En France, l’Afrique étudiée en classe de cinquième n’est pas toute l’Afrique, mais l’Afrique subsaharienne, ou l’Afrique noire – les deux expressions sont utilisées dans les instructions officielles. L’objectif de cette leçon, dont la nouveauté a pu heurter certains partisans d’une histoire plus nationale, est de rompre avec l’idée encore bien ancrée que cette Afrique sise au sud du Sahara aurait été en marge de l’histoire comme une île hors du monde. Le choix a donc été de mettre l’accent sur deux espaces majeurs : l’Afrique occidentale et l’Afrique orientale. Ces régions d’interface ont sans doute été privilégiées par la mondialisation musulmane, et ceci explique en partie que ces régions aient été les lieux de constructions politiques importantes comme l’empire du Ghâna, l’empire du Mâli 1, l’Empire songhaï, et l’empire du Monomotapa.
Cependant, on peut s’interroger sur l’emploi de la notion d’« empire ». Il résulte d’une habitude historiographique plus que d’une véritable analyse conceptuelle. L’existence d’États n’est pas en doute, mais la qualification d’« empire » pose question, d’autant que la connaissance historique de ces royaumes reste souvent incertaine.
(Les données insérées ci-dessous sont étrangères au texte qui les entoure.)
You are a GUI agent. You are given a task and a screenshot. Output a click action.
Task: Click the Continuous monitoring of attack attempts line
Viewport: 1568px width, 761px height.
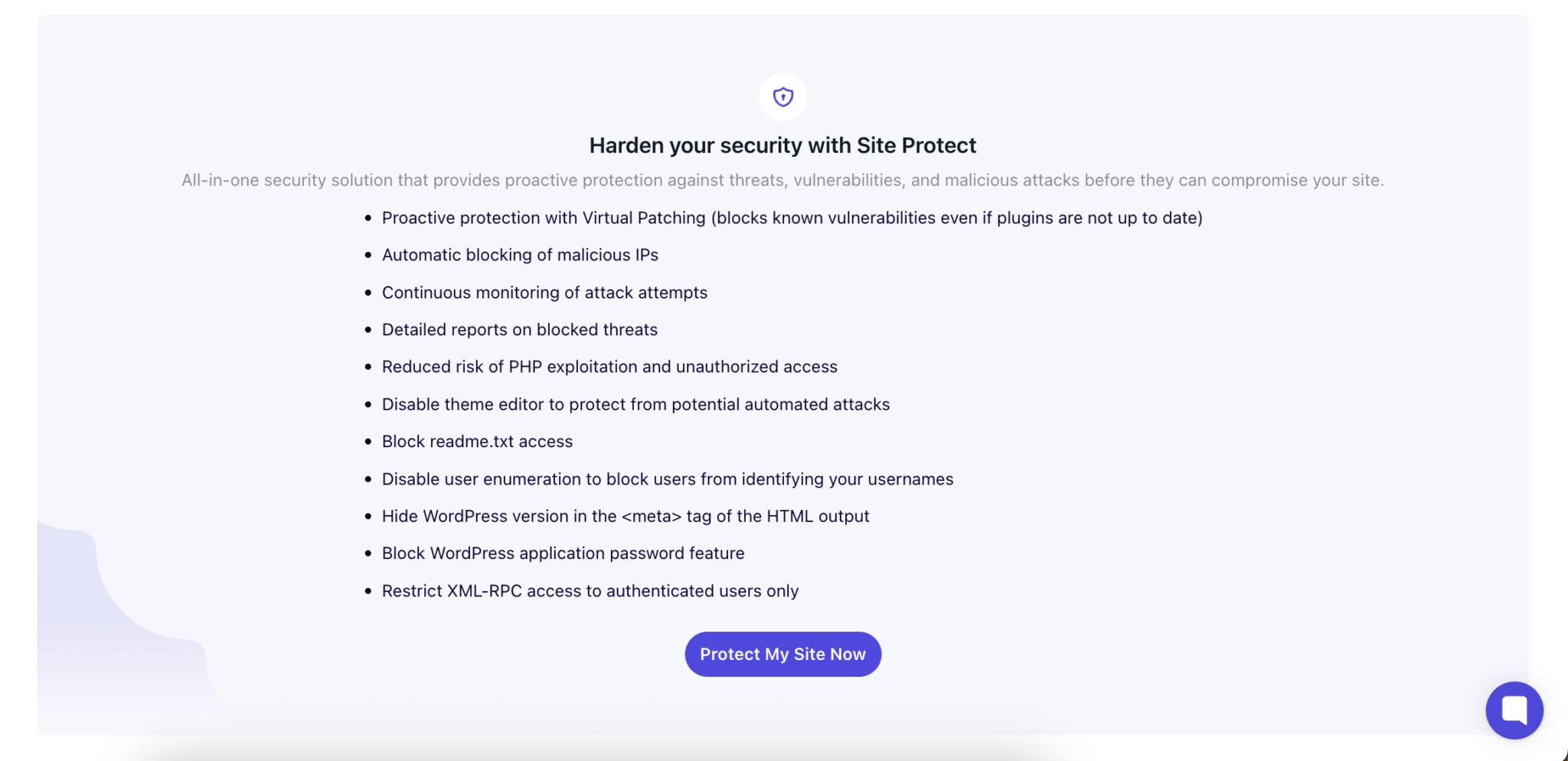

Au contraire, comme le souligne Thomas Vernet 2, parler d’« empires » contribuerait à une certaine mystification autour d’un âge d’or du « Moyen Âge africain » – autre notion à déconstruire –, par rapport à l’histoire plus récente de l’Afrique, qui serait moins glorieuse. Ni « siècles obscurs » ni « siècles d’or », cette période est délimitée par deux événements majeurs, à savoir l’expansion musulmane aux VIIe-VIIIe siècles et l’expansion européenne aux XVe-XVIe siècles, dont l’influence sur l’histoire africaine est incontestable, mais qui ne constituent pas des ruptures brutales dans une perspective plus afrocentrée.
1. Le nom du Ghâna
Ghâna, roi de l’Awkar. Ghâna, l’agglomération jumelle décrite par le géographe arabe al-Bakrî, la ville des musulmans d’un côté, identifiée dans le site archéologique de Kumbi, la ville du roi plus loin, introuvée. Comme l’écrit Jean-Louis Triaud (3 3), le Ghâna, « qui a l’avantage d’être située à la lisière des cultures nègres et arabo-berbères, apparaît comme la porte d’entrée de l’Afrique noire et de son histoire. Sa lisibilité et sa visibilité tiennent d’ailleurs à cette proximité relative de l’aire méditerranéenne, qui l’intègre dans un espace “civilisé” ». Ce n’est pas un hasard si on débute souvent l’histoire du Moyen Âge africain avec ce royaume ancien dont l’histoire se termine aux alentours du XIIIe siècle, et dont les origines se perdent au-delà du VIIIe siècle dans les limbes des légendes racontées par les griots.